(READING PASSAGE)
** start **
How does Unreal specifically do it? I don't know! The code is gettable from git if you sign up for a free Unreal developer account, so you could perhaps look it up yourself?
Meshoptimizer has recently been tried by one of the Second Life devs.
That's what's not working. See this discussion where someone just tried it.
Mesh reduction test
Left to right:
High LoD model (1282 tris)
Optimized (manual) mid LoD model (480 tris)
GLOD mid LoD strenghtened (640 tris)
GLOD mid LoD default (320 tris)
MeshOptimizer mid LoD default (428 tris)
MeshOptimizer low LoD default (142 tris)
MeshOptimizer lowest LoD default (20 tris)
It's the last two on the right that need silhouette protection. If something is way off in the distance, you can lose the surface detail and the texture detail and no one will notice. Especially if you blur a little. But lose the outline, and it looks very wrong gets noticed as a defect. If it reduced all the way to a cube of the correct outline, that would be better than trimming the edges badly.
This is a consequence of using quadric mesh simplification on a thin surface such as the vase above, which is hollow. The criterion quadric mesh simplification uses is to minimize the error volume between the original and reduced mesh. This is a good criterion until it breaks the outline, as seen here.
Thus the need for silhouette protection, which I have not seen in any free code.
Silhouette features exist only in combination to an individual view of an observer, so it will be hard to relate this to features of a mesh. So that sounds useful only for distant objects which are seen from constant perspective, like the ridge of mountains in the far distance. But won't work for a vase on a table which you can see from all angles, which is your goal i guess. Maybe this makes ‘silhouette protection’ a bad search term. Afaik UE5 uses quadric error metrics as well and it looks like that, but i did not look into it.
Looking at the vase example gives me this idea, to prevent the collapsing of the opening on the top: Calculate the line field of primary curvature directions. The magnitude of those lines is high at the opening and at the base, where features are sharp and should be preserved. The direction of the lines allows to model some anisotropic objective, so reduction can still happen along the curvature, but not perpendicular to it, for example. (I could post an image to show how such line field looks like if you don't know about it.)
** end **
(CHALLENGES)
[1] In the mesh reduction discussion, rewrite the part starting with "Meshoptimizer has recently" and going on through "strenghtened (640 tris)", swapping "tris" for "triangles".
[2] According to the mesh reduction discussion, what does quadric mesh simplification try to minimize?

(SUPPLIED MATERIAL)
** start **
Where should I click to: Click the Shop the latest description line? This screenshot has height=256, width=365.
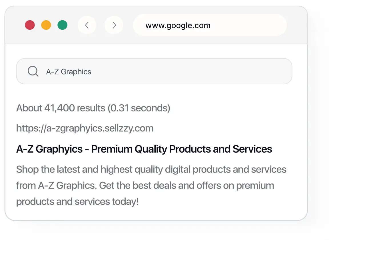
** end **
** start **
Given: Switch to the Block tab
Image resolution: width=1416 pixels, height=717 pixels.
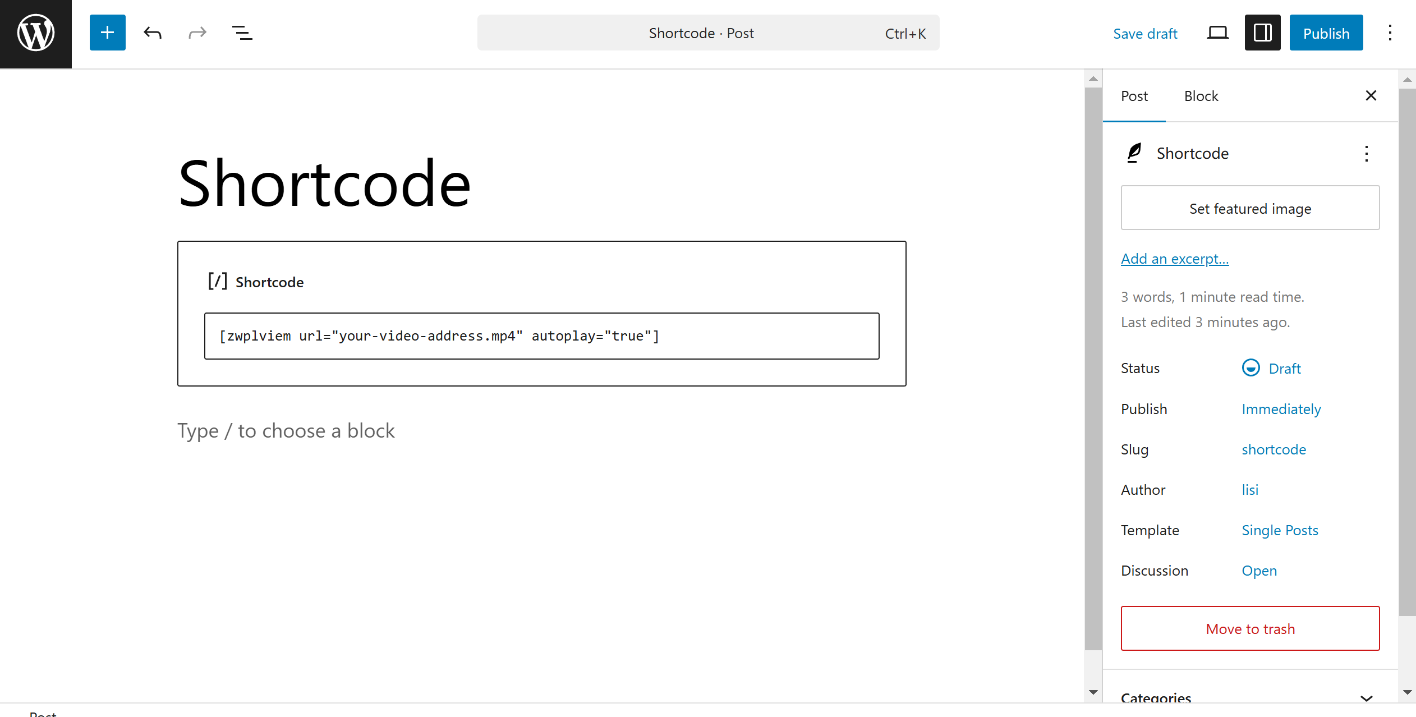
** end **
(FINAL RESULTS)
[1]
Meshoptimizer has recently been tried by one of the Second Life devs.
That's what's not working. See this discussion where someone just tried it.
Mesh reduction test
Left to right:
High LoD model (1282 triangles)
Optimized (manual) mid LoD model (480 triangles)
GLOD mid LoD strenghtened (640 triangles)

[2] The error volume between the original and reduced mesh.